Durante alguns encontros Antônio descrevia crises intensas. Certa sessão, afirmou que estava com a mente perturbada e pensando em “fazer besteira”, que andava muito triste, chorando sem motivo algum. Dizia sentir grande angústia no peito e que não queria falar e nem ver ninguém, apenas ficar isolado e chorar: “Eu tenho a sensação de estar levando uma flechada no peito. É como se eu estivesse numa caverna escura, em que não consigo ver luz, não consigo ver nada”. Antônio parece ser prisioneiro do seu próprio corpo. Na melancolia, o espaço fenomenal deixa de ser corporificado e se torna um obstáculo, como algo estranho, impedindo o sujeito de se lançar ao mundo. O sujeito toma consciência deste corpo que tem como pesado e vulnerável (Fuchs, 2014).

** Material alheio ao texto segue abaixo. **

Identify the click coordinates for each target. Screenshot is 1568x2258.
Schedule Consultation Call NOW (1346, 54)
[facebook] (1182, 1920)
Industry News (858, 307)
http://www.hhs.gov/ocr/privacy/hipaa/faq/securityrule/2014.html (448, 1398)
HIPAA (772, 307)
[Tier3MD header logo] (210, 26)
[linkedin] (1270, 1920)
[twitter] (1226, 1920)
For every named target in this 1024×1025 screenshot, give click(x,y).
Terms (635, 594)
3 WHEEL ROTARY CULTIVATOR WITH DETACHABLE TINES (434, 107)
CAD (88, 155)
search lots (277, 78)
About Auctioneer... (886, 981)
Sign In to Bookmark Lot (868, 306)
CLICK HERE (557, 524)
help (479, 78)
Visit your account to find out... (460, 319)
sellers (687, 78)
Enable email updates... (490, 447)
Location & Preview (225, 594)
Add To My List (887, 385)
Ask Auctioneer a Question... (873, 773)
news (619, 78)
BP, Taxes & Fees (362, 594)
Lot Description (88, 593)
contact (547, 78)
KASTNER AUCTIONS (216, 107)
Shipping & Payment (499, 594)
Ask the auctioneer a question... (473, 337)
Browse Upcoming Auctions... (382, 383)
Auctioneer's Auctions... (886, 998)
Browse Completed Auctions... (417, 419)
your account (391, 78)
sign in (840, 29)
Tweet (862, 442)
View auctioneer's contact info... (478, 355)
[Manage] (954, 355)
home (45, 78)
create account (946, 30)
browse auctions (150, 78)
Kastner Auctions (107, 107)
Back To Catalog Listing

Durante alguns encontros Antônio cogitava tirar a própria vida. Dizia que escutava uma voz, porém, não conseguia descrever quem era e como era essa voz. Ela sempre aparecia quando ele tinha crise de choro e estava triste, o que ocorria quase toda semana. A voz ecoava em sua mente e lhe dizia para “tirar a própria vida” e “acabar com sofrimento”. Entretanto, imediatamente pensava em sua filha e essa voz ia embora, ou seja, para ele, o outro, ainda, existia como possibilidade. Para Tatossian (1983/2012), aquilo que o melancólico almeja é seu corpo como objeto, e não a si próprio. Através do gesto suicida, “o melancólico tenta se fazer reaparecer na totalidade de seu corpo vivido” (p. 118). Ao tentar eliminar o corpo-objeto, o ato suicida permite ao sujeito acessar esse corpo uma vez perdido, dando-lhe, supostamente, o controle do objeto perdido, apagado, no momento em que o destrói (Tatossian, 1979/2006, 1983/2012).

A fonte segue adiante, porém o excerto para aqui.